What you write should be an exact repeat of the lines from the one with "Tap Android recent apps button" through the final line below, minus the pictures.

Stored records:
*****
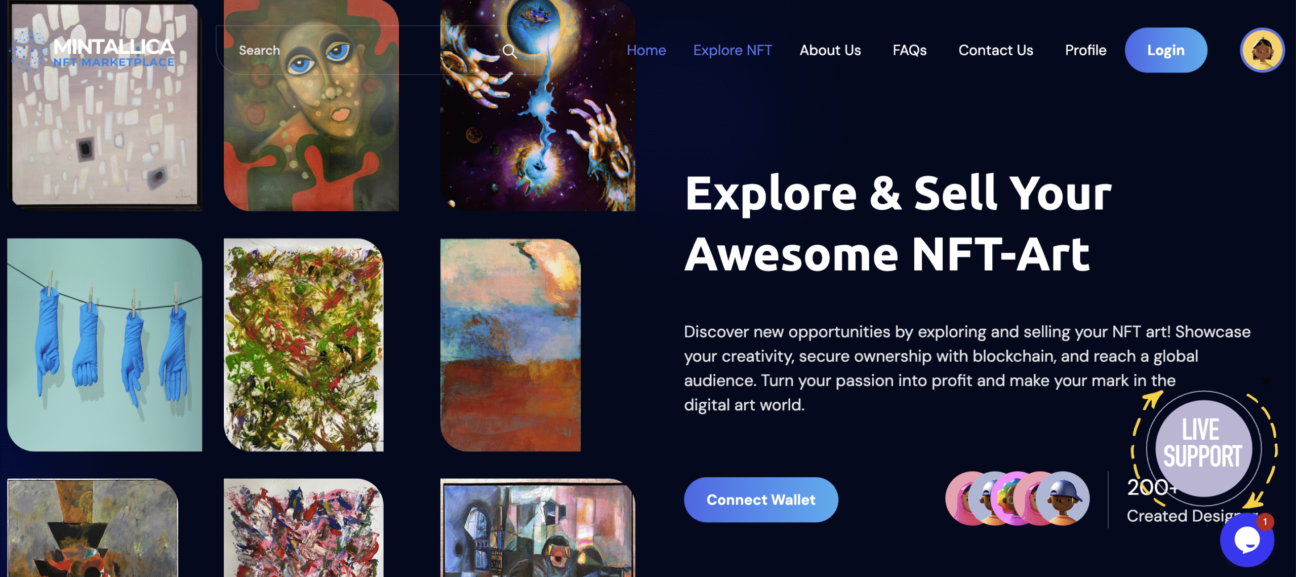Select the blue-cap designer avatar

coord(1063,498)

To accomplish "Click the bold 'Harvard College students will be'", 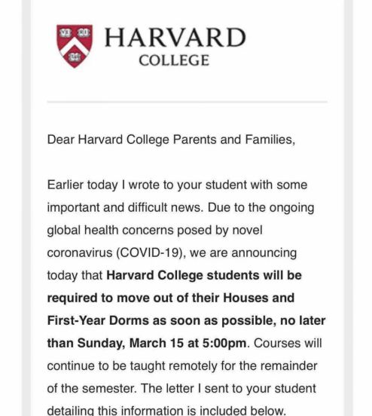I will point(204,275).
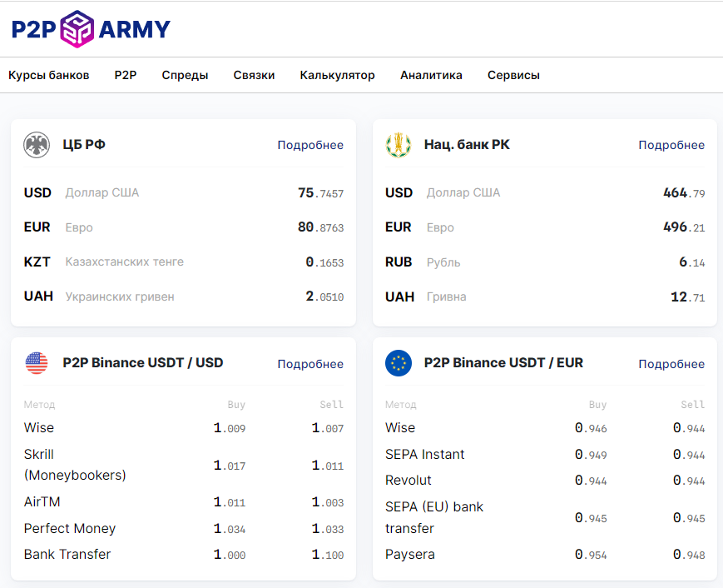
Task: Open the Курсы банков menu
Action: pos(49,75)
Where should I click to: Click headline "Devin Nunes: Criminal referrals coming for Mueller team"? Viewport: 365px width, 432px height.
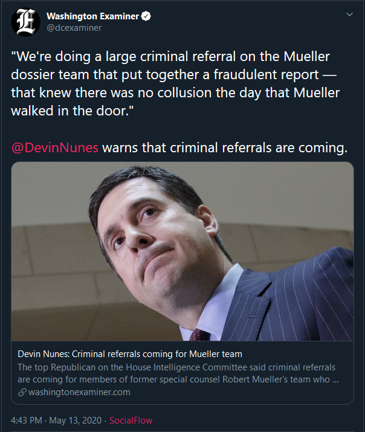pos(130,353)
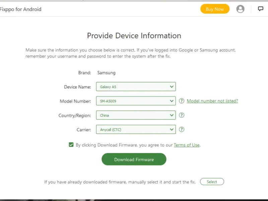Click the Fixppo for Android app title
The height and width of the screenshot is (201, 268).
coord(21,9)
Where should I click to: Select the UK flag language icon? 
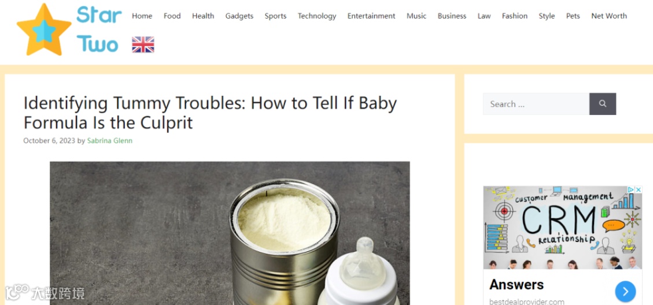[x=143, y=44]
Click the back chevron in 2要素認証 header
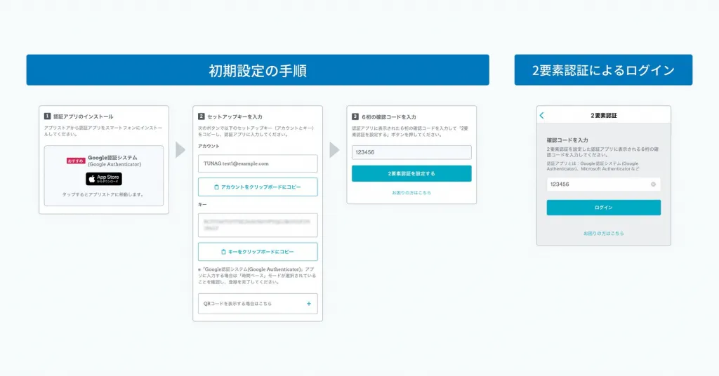 click(542, 116)
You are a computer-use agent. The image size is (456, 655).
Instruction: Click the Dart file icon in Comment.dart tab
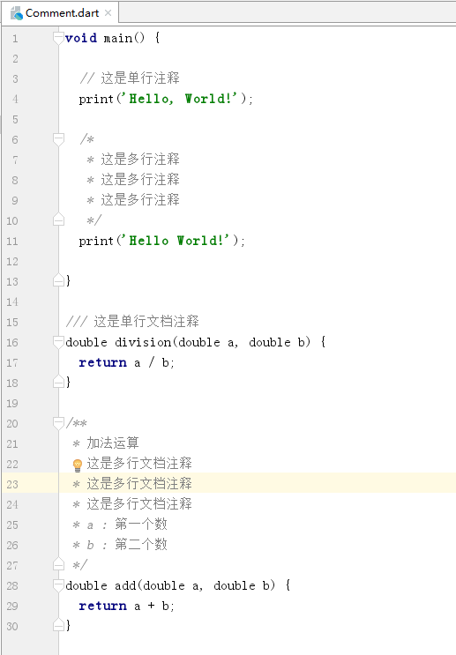[x=17, y=13]
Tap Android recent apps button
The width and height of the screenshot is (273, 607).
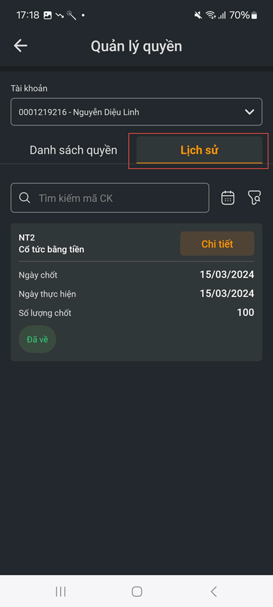pyautogui.click(x=60, y=591)
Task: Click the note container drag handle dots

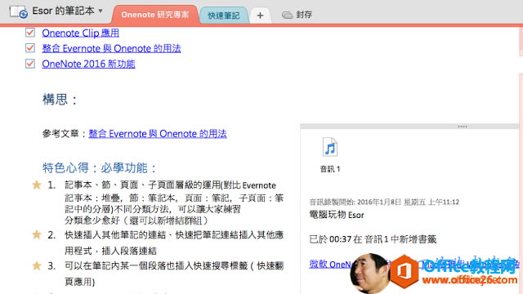Action: pos(463,127)
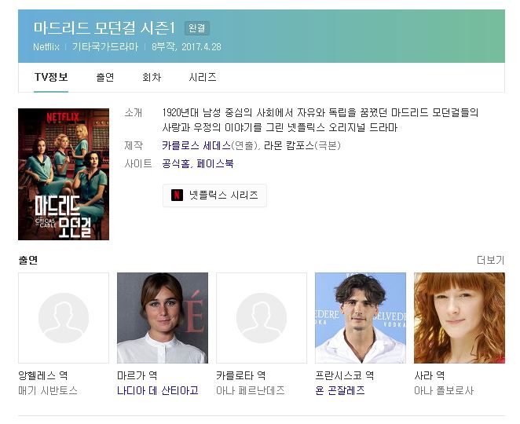The image size is (520, 424).
Task: Click actor name 나디아 데 산티아고
Action: pos(158,390)
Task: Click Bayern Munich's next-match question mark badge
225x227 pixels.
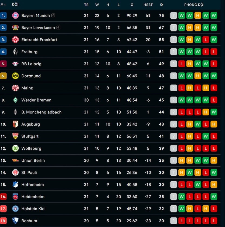Action: (x=173, y=15)
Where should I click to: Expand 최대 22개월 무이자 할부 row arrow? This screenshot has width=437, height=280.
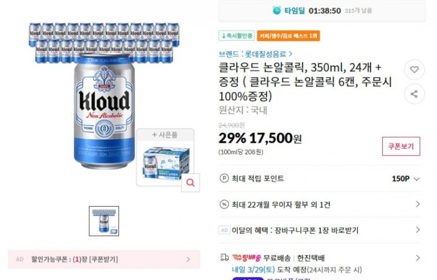point(418,204)
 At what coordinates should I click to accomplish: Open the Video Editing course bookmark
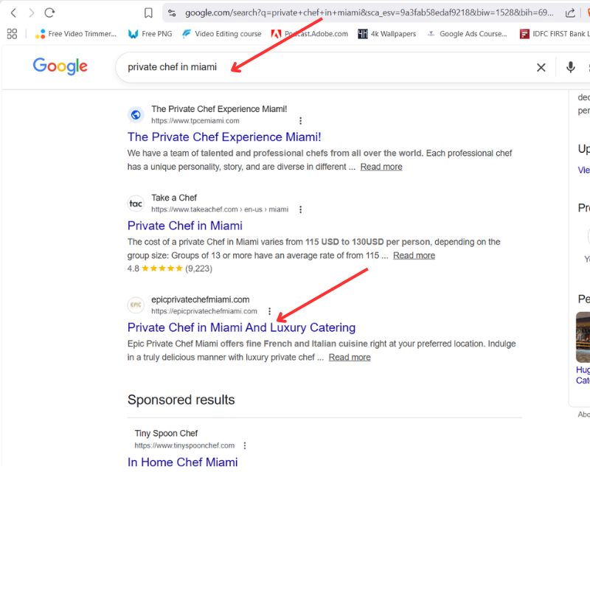pos(221,34)
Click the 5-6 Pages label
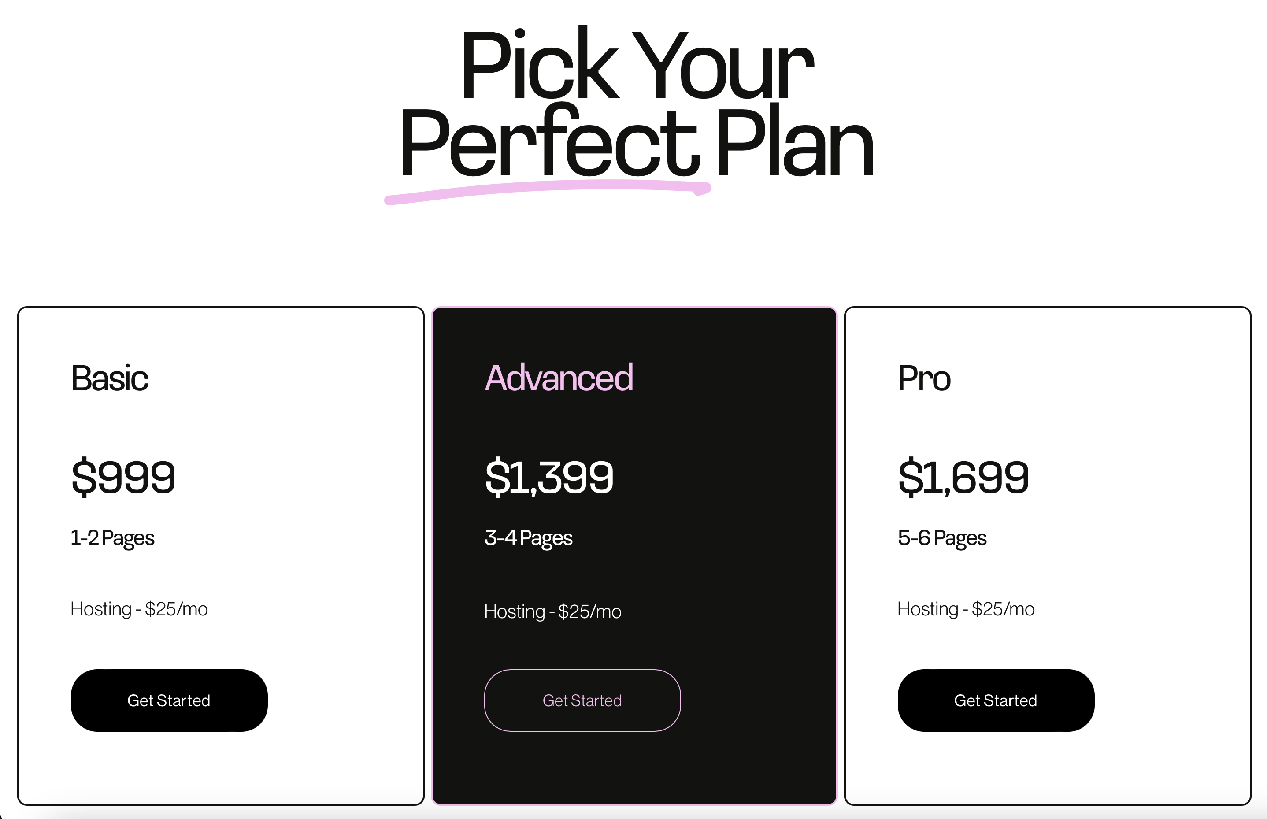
*****
◆ **Answer space**
Tap Android recent apps button
The width and height of the screenshot is (273, 607).
pyautogui.click(x=60, y=591)
Task: Click the note container drag handle dots

Action: pos(463,127)
The image size is (520, 424).
Task: Click actor name 나디아 데 산티아고
Action: pos(158,390)
Task: Click Bayern Munich's next-match question mark badge
225x227 pixels.
Action: (x=173, y=15)
Where should I click to: Expand 최대 22개월 무이자 할부 row arrow? This screenshot has width=437, height=280.
point(418,204)
 At what coordinates should I click to accomplish: Open the Video Editing course bookmark
pos(221,34)
Click the 5-6 Pages label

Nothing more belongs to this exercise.